If you want to get the actual job result, poll the Job API for the current state of the job. See an example.

You will receive a response in the same format as when you crated the job:

{
    "id": "807933826",
    "runId": "807933826",
    "parentRunId": "",
    "project": {
        "id": "7150",
        "name": "7150"
    },
    "token": {
        "id": "199182",
        "description": "ondrej.popelka@keboola.com"
    },
    "status": "processing",
    "desiredStatus": "processing",
    "mode": "run",
    "component": "keboola.ex-db-snowflake",
    "config": "554424643",
    "configData": [],
    "configRowIds": [],
    "tag": "5.5.0",
    "createdTime": "2022-01-25T16:41:12+00:00",
    "startTime": "2022-01-25T16:41:22+00:00",
    "endTime": null,
    "durationSeconds": 0,
    "result": [],
    "usageData": [],
    "isFinished": false,
    "url": "https://queue.keboola.com/jobs/807933826",
    "branchId": null,
    "variableValuesId": null,
    "variableValuesData": {
        "values": []
    },
    "backend": [],
    "metrics": [],
    "behavior": {
        "onError": null
    },
    "parallelism": null,
    "type": "standard"
}

From the above response, the most important part is the status field (processing, in this case). To obtain the Job result, periodically send the above API call until the job status changes to one of the finished states or until isFinished is true.

Run a Debug job

To run a debug job, use debug for the mode. Optionally you can provide the component version which should run to live test an image.

{
    "component": "keboola.ex-db-snowflake",
    "config": "554424643",
    "mode": "debug",
    "tag": "5.5.0"
}

The debug mode creates a job that prepares the data folder including the serialized configuration files. Then it compresses the data folder and uploads it to your project’s Files in Storage. This way you will get a snapshot of what the data folder looked like before the component started. If processors are used, a snapshot of the data folder is created before each processor. After the entire component finishes, another snapshot is made. For example, if you run component A with processor B and C in the after section, you will receive:

  • stage_0 file with contents of the data folder before component A was run
  • stage_1 file with contents of the data folder before processor B was run
  • stage_2 file with contents of the data folder before processor C was run
  • stage_output file with contents of the data folder before output mapping was about to be performed (after C finished).
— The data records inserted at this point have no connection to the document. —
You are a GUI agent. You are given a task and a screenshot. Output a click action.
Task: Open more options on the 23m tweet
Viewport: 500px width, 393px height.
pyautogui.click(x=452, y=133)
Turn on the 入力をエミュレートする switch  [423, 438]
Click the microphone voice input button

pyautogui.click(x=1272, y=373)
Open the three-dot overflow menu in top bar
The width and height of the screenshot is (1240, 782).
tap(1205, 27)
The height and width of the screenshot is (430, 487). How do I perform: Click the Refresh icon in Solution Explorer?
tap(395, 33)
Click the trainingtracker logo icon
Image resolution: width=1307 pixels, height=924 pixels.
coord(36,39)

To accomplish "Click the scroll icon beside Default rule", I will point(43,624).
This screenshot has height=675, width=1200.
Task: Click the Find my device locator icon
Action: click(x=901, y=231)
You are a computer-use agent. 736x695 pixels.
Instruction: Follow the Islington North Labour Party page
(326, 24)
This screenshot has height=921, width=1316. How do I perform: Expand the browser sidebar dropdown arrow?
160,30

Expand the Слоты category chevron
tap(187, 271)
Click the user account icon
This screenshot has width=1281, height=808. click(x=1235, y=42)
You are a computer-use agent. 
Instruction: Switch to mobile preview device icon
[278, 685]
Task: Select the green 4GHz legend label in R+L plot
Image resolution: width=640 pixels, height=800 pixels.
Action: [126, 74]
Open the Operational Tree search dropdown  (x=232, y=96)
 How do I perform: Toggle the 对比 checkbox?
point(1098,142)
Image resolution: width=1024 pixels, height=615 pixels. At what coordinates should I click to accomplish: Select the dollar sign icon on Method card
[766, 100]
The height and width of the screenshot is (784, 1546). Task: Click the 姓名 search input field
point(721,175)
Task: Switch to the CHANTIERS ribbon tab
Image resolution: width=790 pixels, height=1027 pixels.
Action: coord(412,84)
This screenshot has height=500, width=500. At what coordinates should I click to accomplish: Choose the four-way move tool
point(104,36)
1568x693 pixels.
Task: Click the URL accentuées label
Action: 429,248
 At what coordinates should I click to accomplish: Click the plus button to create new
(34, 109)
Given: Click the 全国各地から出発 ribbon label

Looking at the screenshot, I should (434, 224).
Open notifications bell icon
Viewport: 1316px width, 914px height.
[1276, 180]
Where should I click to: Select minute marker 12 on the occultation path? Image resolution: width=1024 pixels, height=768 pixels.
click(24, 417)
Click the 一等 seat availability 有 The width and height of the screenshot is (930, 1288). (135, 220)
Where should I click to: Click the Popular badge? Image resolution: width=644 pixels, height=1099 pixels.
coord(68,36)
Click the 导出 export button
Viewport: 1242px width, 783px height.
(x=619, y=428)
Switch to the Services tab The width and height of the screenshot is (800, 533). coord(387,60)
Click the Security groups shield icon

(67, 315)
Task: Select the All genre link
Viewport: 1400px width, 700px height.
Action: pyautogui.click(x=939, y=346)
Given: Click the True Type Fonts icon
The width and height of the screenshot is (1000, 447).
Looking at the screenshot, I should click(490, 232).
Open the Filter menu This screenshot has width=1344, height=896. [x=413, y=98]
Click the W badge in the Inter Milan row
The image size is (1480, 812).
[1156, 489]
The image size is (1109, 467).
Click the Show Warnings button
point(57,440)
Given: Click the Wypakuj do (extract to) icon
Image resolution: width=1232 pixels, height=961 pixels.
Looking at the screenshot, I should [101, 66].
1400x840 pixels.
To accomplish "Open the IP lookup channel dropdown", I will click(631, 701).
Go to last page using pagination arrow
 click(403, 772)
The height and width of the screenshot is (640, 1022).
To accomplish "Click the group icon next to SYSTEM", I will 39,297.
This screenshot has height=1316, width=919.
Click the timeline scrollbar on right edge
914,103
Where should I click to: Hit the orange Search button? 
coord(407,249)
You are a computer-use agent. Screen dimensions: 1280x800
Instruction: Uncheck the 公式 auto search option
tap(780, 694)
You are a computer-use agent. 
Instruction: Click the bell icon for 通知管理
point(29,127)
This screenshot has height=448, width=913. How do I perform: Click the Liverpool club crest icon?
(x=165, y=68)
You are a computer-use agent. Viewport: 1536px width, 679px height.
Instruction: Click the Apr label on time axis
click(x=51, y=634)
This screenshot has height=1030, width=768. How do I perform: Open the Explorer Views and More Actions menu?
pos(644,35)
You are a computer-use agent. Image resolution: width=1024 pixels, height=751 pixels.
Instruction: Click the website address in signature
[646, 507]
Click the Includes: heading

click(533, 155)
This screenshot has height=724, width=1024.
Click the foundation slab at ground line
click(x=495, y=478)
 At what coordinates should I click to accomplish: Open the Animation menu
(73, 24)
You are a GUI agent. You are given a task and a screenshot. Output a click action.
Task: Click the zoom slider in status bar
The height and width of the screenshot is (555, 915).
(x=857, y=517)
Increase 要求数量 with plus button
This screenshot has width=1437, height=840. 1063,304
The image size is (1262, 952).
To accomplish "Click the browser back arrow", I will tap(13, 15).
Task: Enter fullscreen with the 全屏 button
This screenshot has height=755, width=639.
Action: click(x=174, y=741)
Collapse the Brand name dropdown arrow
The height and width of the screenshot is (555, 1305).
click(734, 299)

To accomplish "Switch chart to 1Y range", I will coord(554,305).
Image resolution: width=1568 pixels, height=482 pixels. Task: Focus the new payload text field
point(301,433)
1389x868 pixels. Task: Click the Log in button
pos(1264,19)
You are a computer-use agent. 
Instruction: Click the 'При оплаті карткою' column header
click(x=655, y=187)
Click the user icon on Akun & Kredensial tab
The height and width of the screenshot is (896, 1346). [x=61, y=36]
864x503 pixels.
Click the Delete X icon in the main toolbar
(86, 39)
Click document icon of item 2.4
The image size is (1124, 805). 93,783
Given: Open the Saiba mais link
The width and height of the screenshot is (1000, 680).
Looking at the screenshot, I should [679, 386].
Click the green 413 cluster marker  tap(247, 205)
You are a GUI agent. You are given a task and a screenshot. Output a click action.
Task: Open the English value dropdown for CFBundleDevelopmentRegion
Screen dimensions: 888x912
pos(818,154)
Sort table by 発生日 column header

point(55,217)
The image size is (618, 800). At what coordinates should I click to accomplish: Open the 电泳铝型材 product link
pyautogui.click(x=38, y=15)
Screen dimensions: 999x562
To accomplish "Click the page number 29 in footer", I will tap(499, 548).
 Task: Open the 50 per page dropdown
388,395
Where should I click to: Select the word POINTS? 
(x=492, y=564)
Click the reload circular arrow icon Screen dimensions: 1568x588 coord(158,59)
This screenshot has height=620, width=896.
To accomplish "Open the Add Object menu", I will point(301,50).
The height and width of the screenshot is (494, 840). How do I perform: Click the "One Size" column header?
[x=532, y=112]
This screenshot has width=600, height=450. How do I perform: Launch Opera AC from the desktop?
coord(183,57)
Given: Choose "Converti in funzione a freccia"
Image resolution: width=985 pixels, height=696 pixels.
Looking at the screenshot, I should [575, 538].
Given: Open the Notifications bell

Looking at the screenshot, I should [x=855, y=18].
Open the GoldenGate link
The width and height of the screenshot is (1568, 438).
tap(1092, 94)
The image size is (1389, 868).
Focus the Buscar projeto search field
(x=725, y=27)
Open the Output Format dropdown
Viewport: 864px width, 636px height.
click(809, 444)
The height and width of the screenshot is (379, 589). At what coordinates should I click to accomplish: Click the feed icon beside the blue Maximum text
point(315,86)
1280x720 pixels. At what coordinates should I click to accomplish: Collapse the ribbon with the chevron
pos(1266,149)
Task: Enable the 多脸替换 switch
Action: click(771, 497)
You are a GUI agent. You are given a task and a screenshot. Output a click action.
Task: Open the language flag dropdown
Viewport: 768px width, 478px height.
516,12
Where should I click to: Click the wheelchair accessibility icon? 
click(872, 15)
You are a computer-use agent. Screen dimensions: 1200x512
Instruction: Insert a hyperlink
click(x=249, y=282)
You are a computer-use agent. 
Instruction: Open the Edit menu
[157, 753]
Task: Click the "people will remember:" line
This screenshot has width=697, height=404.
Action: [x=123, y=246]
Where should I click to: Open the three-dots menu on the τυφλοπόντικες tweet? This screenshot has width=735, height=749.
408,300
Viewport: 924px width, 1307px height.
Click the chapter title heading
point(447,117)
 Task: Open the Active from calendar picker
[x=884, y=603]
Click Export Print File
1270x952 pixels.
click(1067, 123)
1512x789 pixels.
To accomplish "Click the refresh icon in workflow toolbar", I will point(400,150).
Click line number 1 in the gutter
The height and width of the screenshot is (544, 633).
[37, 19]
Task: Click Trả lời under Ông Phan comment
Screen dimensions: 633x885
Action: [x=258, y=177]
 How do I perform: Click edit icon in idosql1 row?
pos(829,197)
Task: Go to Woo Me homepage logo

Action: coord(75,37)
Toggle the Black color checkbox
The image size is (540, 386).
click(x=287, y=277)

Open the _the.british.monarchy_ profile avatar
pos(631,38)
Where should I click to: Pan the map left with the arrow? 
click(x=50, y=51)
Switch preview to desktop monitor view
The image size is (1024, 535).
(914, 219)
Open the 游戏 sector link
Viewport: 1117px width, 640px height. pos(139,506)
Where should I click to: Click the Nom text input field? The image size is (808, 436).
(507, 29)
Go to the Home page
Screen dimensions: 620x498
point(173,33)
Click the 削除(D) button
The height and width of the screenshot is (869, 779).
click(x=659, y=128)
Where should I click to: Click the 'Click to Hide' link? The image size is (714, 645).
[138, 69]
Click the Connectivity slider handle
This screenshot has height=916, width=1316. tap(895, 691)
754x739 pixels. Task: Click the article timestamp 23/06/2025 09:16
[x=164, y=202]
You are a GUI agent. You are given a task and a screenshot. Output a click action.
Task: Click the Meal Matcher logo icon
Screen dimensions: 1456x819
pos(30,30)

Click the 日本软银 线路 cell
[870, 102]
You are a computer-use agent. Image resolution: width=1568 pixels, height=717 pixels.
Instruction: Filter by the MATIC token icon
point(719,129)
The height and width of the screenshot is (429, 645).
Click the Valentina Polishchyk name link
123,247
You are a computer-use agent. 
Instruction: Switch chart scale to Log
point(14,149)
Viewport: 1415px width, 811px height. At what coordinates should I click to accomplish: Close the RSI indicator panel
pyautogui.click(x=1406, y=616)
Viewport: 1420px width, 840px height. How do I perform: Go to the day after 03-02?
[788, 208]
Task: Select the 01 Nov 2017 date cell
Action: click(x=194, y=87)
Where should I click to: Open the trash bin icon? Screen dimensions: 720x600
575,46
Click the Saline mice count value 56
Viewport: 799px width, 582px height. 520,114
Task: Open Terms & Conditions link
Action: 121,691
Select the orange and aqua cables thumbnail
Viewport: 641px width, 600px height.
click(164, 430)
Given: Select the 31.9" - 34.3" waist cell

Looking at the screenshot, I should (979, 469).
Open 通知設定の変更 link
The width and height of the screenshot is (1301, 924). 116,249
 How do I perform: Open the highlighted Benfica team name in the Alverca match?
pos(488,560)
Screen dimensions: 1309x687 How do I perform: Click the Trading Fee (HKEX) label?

If configuration rows are used, then the above is repeated for each configuration row. If the job finishes with and error, only the stages before the error are uploaded.

This API call does not upload any tables or files to Storage. I.e. when the component finishes, its output is discarded and the output mapping to storage is not performed. This makes this API call generally very safe to call, because it cannot break the Keboola project in any way. However, keep in mind, that if the component has any outside side effects, these will get executed. This applies typically to writers which will write the data into the external system even with this debug API call.

Note that the snapshot archive will contain all files in the data folder including any temporary files produced be the component. The snapshot will not contain the output state.json file. This is because the snapshot is made before a component is run where the out state of the previous component is not available any more. Also note that all encrypted values are removed from the configuration file and there is no way to retrieve them. It is also advisable to run this command with limited input mapping so that you don’t end up with gigabyte size archives.